You know, believe it or not, I was adamantly pro life when I was in high school. Viciously and unrepentantly in favor of the unborn baby. I said some pretty brusque things when arguing the case for the precious concept of life. And when anyone threw the scenario of incest or rape at me, I had no sympathy when that victim made herself a murderer.
Yeah, well… I changed my mind and developed some heart plummeting shame about the arguments I voiced about this subject. A lot of experiences and observations have shifted my perspective. But the thing is, I just stopped being anti-abortion. I didn’t stop being pro life.
Yes, I am in favor of life. You know, I watch my favorite Dr. Who and get a twinge of sadness when a Dalek viciously kills off the secondary guest star. That person had a life, feelings, hopes, dreams, sadness… people who loved him. And there goes the emotionless monster dematerializing him. Yeah, it’s fiction… but why is the idea of a living breathing person who stops existing not a sad idea?
I admit that I tune out the reports from Afghanistan or Iraq… and even the reports on Haiti. It makes me very sad to see those people’s lives destroyed. Crumbled. Exploded into piles of rubble. That destruction eats at a part of my stomach, a part of my soul. So I can’t watch.
I look at old photographs. Ancestors from a century ago. Historical compilations from my hometown’s earlier decades. I see those eyes radiating with a smile that has turned to dust. And I think of that life, that spirit, that conscious, that soul that flows away in the wind now.
I value life. Immeasurably.
So why on earth do I think I have a right to choose to not let it happen? Well… on a very basic level, I’m not convinced at the exact time when that soul, spirit, conscious enters the body. But that is something I can’t argue or prove. Nor can the other side. Nor can a book. Or a pulpit. We don’t know that. Just as we don’t know what happens when the heart stops beating. Sorry. You can’t tell me you know. Because you don’t.
But I do value life. And I value the quality of life. And while I would never wish that a soul that breathes and thinks and has an opportunity to make a better life for herself was never born, I do think there are some people who should just not be parents. I would find the fact they had an abortion a far lesser crime against humanity than the neglect, the abuse, the poverty through which they might make a child suffer when the brain is active enough to feel pain.

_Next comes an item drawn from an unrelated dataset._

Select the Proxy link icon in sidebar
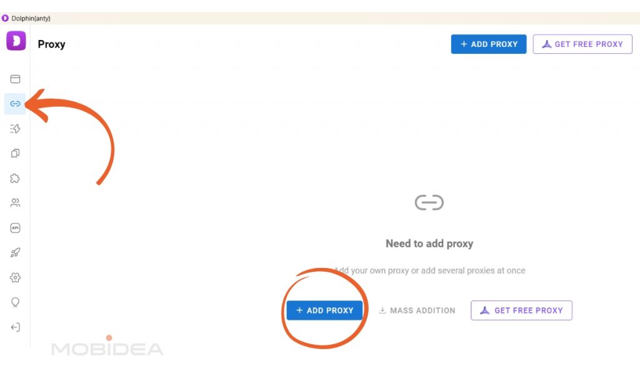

This is all just part of so many muddy scenarios that can be referenced when arguing this issue. Having been passionate on both sides of this debate, I know the heartstring pulling stories that make one answer more obvious than the other. There is no one answer in this issue. It has to be a personal choice by the one who knows the history, the consequence, the ability to make a good life for a child.
But… to go back to the label on this argument. Pro life. If life is really what this argument is all about… if we think this nation should respect breathing and cell reproduction and blood flow above all other debates of brain activity and emotion, why are we at war? Why do we glorify violence that destroys lives and then condemn sex that creates life? Why aren’t we doing EVERYTHING possible to preserve lives by getting everyone healthcare? Why do we let the banks get away with destroying our economy and drying up the job market? If LIFE is so God damned precious, why aren’t we fighting tooth and nail to protect the rights of the living? The lives of the people who think, who smile, who sit next to you on the bus, who have sisters or brothers, who cry, who fear the undiscovered country just like everyone else?
If pro life is important enough to spend millions of dollars to spread the message during a football game, why isn’t it important enough to fix the problems that take life away from those already living?